In early 2009, BNSF said
that its portion of the Edgerton complex – a $250 million rail-truck intermodal
hub – would be deferred until freight markets recover sufficiently to justify
the construction. But after the TIGER grant program was announced later in the
year, the railroad said it would break ground in 2010 if Uncle Sam picked up
$50 million of the tab.
Buffett’s Berkshire Hathaway Inc. offered to buy BNSF for $34 billion. And six
days before the TIGER grants were to be announced, BNSF’s shareholders approved the buyout.
Not the best timing if
you were betting on a gravy train to Edgerton.
In the wake of the bank
bailouts, $50-million handouts for billionaires aren’t in vogue. But, of
course, no one is saying whether that or Kansas’ status as a red state had
anything to do with its TIGER skunking.
Instead – perhaps because
a new $600-million round of TIGER grants may be coming – officials like BNSF
public affairs director Steve Forsberg are being cordial.
"BNSF greatly appreciates
the consideration given to the public benefits that will be provided by this
project and for the strong leadership demonstrated by all of the public
officials, business and community leaders in the state of Kansas and the Kansas
City region who supported the state’s application (for the BNSF TIGER grant),"

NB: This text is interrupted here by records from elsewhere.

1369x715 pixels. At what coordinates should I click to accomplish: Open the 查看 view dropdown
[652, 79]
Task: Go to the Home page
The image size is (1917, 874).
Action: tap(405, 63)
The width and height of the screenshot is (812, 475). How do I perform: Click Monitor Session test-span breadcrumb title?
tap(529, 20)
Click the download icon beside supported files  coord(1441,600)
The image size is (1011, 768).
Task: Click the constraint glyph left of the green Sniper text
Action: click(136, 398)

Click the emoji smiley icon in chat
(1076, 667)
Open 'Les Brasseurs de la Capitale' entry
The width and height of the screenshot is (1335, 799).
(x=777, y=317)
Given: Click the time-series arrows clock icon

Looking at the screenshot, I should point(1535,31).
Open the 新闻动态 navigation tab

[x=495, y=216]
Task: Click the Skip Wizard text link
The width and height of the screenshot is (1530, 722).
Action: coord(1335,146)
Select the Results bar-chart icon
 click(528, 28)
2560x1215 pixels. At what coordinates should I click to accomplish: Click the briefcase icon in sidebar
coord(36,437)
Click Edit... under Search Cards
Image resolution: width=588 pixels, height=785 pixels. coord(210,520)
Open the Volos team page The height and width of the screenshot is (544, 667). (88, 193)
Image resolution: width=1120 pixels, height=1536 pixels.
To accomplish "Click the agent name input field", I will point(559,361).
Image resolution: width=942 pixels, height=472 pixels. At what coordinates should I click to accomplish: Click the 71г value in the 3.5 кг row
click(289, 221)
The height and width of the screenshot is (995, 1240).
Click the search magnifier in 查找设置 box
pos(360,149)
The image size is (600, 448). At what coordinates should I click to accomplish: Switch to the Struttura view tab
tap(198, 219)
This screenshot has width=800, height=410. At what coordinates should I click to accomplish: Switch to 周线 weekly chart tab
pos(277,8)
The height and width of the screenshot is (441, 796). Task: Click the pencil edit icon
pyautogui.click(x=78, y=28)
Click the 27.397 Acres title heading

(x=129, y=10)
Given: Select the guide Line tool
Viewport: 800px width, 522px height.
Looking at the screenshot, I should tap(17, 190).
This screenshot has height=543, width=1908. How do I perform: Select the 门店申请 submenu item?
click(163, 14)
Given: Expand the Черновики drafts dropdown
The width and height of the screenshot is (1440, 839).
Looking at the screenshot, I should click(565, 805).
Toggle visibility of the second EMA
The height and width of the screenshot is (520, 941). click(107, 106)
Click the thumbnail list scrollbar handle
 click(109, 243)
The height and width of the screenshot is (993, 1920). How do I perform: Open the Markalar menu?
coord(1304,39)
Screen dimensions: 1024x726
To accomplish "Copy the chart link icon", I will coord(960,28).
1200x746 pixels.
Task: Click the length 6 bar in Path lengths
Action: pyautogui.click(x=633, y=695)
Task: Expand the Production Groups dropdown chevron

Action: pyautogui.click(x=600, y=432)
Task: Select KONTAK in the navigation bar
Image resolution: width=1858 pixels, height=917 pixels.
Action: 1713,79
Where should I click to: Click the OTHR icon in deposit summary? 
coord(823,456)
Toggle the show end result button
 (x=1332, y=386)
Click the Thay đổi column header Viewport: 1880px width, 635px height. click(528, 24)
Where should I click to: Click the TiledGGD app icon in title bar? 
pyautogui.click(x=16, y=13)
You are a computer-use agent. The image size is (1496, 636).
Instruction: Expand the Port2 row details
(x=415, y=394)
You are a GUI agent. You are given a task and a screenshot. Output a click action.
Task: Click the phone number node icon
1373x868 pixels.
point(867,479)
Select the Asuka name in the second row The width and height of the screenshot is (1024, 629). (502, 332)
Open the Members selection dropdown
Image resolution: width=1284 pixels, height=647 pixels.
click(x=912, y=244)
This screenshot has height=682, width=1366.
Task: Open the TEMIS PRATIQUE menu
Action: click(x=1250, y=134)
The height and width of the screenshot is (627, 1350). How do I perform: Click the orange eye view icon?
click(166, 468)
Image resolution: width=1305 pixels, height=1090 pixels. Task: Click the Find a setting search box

Forsberg said in a written statement after the TIGER awards were announced.
Still, it has to rankle
some local folks that a $105-million TIGER grant was awarded for a project in
Norfolk Southern’s Crescent Corridor. It will help finance construction of two
new intermodal facilities in Memphis, Tenn., and Birmingham, Ala.
Kansas City-area sources
who stand to benefit from the growth of local intermodal capacity also may be
scratching their heads about the $100-million TIGER grant landed by Chicago. It
will finance several so-called CREATE projects designed to reduce rail
congestion. That’s good news for shippers and customers throughout the country
whose goods pass through the Chicago rail yards. But it’s not so good for those
touting Kansas City over Chicago as a distribution site for rail shippers.
Those folks like to point
out that, from the West Coast ports, it takes three days to get freight to
Chicago and another three days to get it through Chicago.